*** ENTRIES SHOWN ***

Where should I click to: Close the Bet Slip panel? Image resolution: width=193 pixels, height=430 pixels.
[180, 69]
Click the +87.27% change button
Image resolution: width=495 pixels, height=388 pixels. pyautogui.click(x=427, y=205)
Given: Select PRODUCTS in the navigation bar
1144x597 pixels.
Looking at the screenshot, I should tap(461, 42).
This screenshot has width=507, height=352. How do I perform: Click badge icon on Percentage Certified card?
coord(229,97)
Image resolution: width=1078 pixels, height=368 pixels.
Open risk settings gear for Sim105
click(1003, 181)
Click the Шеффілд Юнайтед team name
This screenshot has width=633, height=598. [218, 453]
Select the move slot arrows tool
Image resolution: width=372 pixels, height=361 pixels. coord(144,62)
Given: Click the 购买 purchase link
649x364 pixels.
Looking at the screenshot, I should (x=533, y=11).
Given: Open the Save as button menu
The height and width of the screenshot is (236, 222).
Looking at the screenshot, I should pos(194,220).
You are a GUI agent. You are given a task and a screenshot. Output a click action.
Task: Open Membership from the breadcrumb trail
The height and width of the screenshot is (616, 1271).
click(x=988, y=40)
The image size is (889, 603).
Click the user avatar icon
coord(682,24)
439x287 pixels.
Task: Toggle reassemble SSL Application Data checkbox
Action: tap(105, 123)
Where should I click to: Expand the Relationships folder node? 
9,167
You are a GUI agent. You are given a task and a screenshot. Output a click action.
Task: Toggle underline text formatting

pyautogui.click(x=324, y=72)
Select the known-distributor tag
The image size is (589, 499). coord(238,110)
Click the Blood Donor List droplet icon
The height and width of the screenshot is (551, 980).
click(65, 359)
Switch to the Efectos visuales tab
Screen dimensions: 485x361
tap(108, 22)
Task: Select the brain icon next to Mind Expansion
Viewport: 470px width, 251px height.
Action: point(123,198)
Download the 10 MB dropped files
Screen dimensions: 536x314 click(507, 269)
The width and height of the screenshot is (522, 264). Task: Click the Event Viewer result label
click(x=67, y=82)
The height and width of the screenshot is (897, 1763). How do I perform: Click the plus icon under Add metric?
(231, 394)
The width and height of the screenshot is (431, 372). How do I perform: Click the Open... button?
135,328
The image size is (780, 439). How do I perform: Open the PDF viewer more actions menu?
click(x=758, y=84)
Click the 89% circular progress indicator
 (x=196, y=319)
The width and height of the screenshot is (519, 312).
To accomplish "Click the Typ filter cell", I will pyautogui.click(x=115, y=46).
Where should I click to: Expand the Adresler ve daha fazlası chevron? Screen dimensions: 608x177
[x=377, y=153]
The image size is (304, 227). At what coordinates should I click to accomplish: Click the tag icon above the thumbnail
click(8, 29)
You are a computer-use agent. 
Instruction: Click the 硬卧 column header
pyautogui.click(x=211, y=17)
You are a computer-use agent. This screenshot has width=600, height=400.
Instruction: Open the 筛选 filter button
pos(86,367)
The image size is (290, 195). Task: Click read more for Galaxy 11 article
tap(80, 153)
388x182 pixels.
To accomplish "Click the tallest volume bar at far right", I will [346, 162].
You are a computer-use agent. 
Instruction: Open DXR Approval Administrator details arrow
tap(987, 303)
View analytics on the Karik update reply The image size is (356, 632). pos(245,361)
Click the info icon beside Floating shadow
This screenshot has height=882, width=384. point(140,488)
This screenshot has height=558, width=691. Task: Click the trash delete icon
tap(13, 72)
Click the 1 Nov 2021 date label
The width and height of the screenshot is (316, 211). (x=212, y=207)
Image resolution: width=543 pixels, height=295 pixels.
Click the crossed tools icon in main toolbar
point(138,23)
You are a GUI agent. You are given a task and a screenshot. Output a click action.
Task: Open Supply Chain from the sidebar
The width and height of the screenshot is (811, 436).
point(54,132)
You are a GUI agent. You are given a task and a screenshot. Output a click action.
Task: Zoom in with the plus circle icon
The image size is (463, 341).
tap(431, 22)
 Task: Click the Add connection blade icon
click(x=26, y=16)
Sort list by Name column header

*** End of ENTRIES SHOWN ***

## ASSIGNED TASK
Which lines of the material contain the string "from"? List each of them.

## ANSWER AREA
Task: Open Membership from the breadcrumb trail
Task: Open Supply Chain from the sidebar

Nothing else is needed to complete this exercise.